In our present Plutocracy, we made the transition last year from complacency to national apathy ~ but with the passage and implementation of Obamacare, along with an increasingly militarized surveillance state, we have now entered stage eight, Dependence on the state ~ which will soon be followed with militarized Bondage by the state and eventually spiritual death.

 

Donald Trump's campaign vow to register Muslims is a frightening echo of the shameful treatment of Japanese-American citizens during World War II.

 

The British Economist magazine wrote in a worried editorial that with the fall of the Berlin Wall, “history was said to have ended,” bringing with it the final triumph of “liberal democracy.” With Trump’s victory, however, “that illusion was shattered. History is back ~ with a vengeance.” The election is a “hammer blow both to the norms that underpin politics in the United States and also to America’s role as the world’s pre-eminent power.”

 

We are now ironically the Germans in the 1930's as they slowly viewed their freedoms being taken away with each new fear based edict and political appointment or announcement from their newly appointed Chancellor, Adolf Hitler.  They could feel the ground slowly shift beneath them and they became spiritually numb. They silently watched in disbelief and shock as these events rapidly unfolded ~ as we are now ~ and as they always do before spiritual death.


Following the Reichstag fire, the Nazis began to suspend civil liberties and eliminate political opposition. The Communists were excluded from the Reichstag. At the March 1933 elections, again no single party secured a majority. Hitler required the vote of the Centre Party and Conservatives in the Reichstag to obtain the powers he desired. He called on Reichstag members to vote for the Enabling Act on 24 March 1933. Hitler was granted plenary powers "temporarily" by the passage of the Act . The law gave him the freedom to act without parliamentary consent and even without constitutional limitations.


Employing his characteristic mix of negotiation and intimidation, Hitler offered the possibility of friendly co-operation, promising not to threaten the Reichstag, the President, the States or the Churches if granted the emergency powers. With Nazi paramilitary encircling the building, he said: "It is for you, gentlemen of the Reichstag to decide between war and peace".

The Centre Party, having obtained promises of non-interference in religion, joined with conservatives in voting for the Act (only the Social Democrats voted against).


The Act allowed Hitler and his Cabinet to rule by emergency decree for four years, though Hindenburg remained President. Hitler immediately set about abolishing the powers of the states and the existence of non-Nazi political parties and organizations. Non-Nazi parties were formally outlawed on 14 July, and the Reichstag abdicated its democratic responsibilities.



 





Adolf Hitler addressing the Reichstag on 23 March 1933. Seeking assent to the Enabling Act, Hitler offered the possibility of friendly co-operation, promising not to threaten the Reichstag, the President, the States or the Churches if granted the emergency powers

 

All we need for a similar unfolding of events at present is another false flag event, similar to 9/11, and away we go. But there are many other voices sounding the alarm, besides myself, and one of them is Cornel West.

 



 












Cornel West / 2016

 

Cornel Ronald West (born June 2, 1953) is an American philosopher, academic, social activist, author, public intellectual, and prominent member of the Democratic Socialists of America.

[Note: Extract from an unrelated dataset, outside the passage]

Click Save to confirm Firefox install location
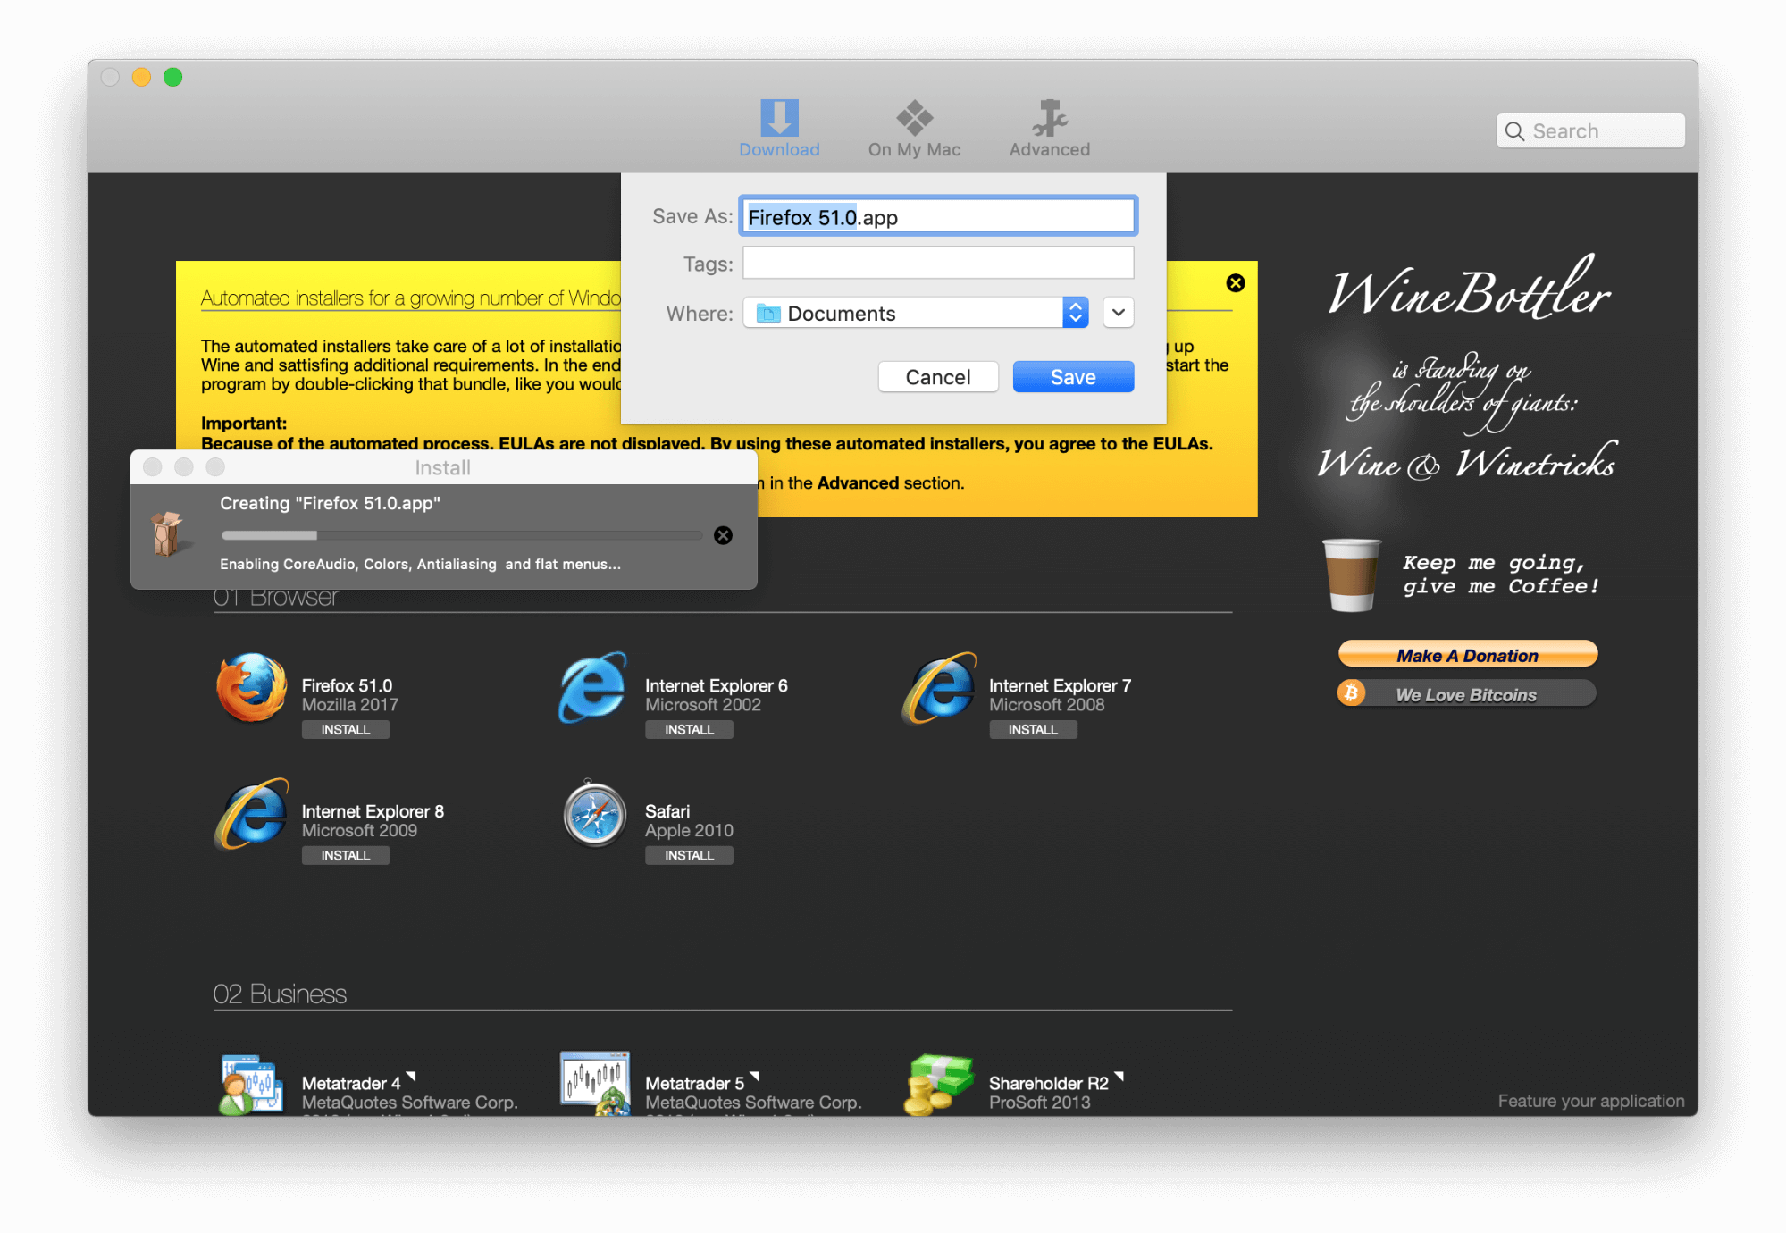 coord(1074,378)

The bulk of West's work focuses on the role of race, gender, and class in American society and the means by which people act and react to their "radical conditionedness." West draws intellectual contributions from multiple traditions, including Christianity, the black church, Marxism, neopragmatism, and transcendentalism. Among his most influential books are Race Matters (1994) and Democracy Matters (2004).


On  November third ,2016, West wrote an opinion piece for the Boston Globe entitled Spiritual Blackout in America: Election 2016 ~ in which he brilliantly builds on the themes of Plato, King and others as he describes our impending spiritual blackout and demise;


"The most frightening feature of the civic melancholia in present-day America is the relative collapse of integrity, honesty, and decency ~ an undeniable spiritual blackout of grand proportions.

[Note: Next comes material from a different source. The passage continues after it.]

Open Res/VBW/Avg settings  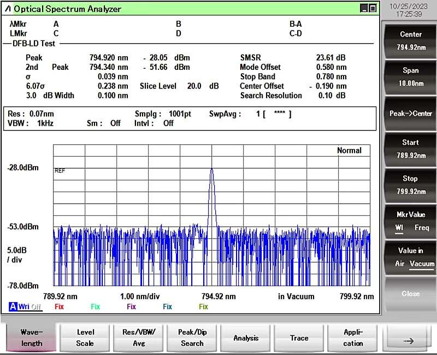pos(138,338)
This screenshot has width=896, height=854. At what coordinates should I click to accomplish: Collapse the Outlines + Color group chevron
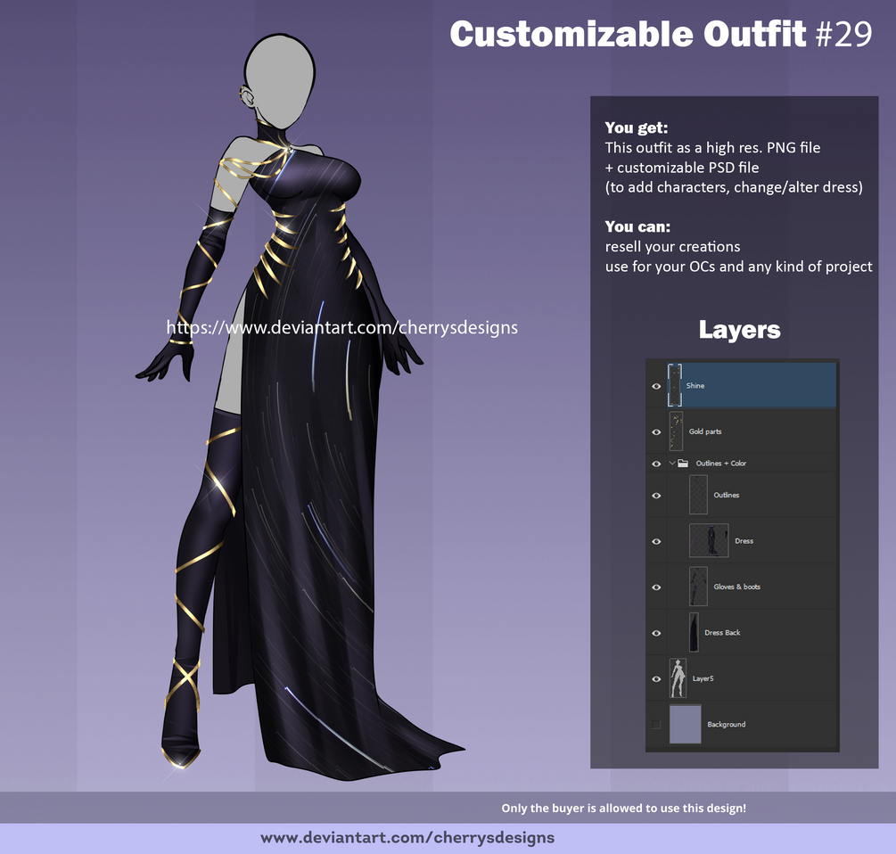point(672,464)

The sad spectacle of the presidential election is no surprise. Rather, the ecofascist catastrophe called Donald Trump and the neoliberal disaster named Hillary Clinton are predictable symbols of our spiritual blackout.


Trump dislodged an inert conservative establishment by unleashing an ugly contempt for liberal elites and vulnerable citizens of color ~ and the mainstream media followed every performance (even his tweets!) for financial gain.


Clinton laid bare a dishonest liberal establishment that was unfair to Bernie Sanders and obsessed with winning at any cost ~ and the mainstream media selectively weighed in for pecuniary ends.

In short, the rule of Big Money and its attendant culture of cupidity and mendacity have led to our grand moment of spiritual blackout.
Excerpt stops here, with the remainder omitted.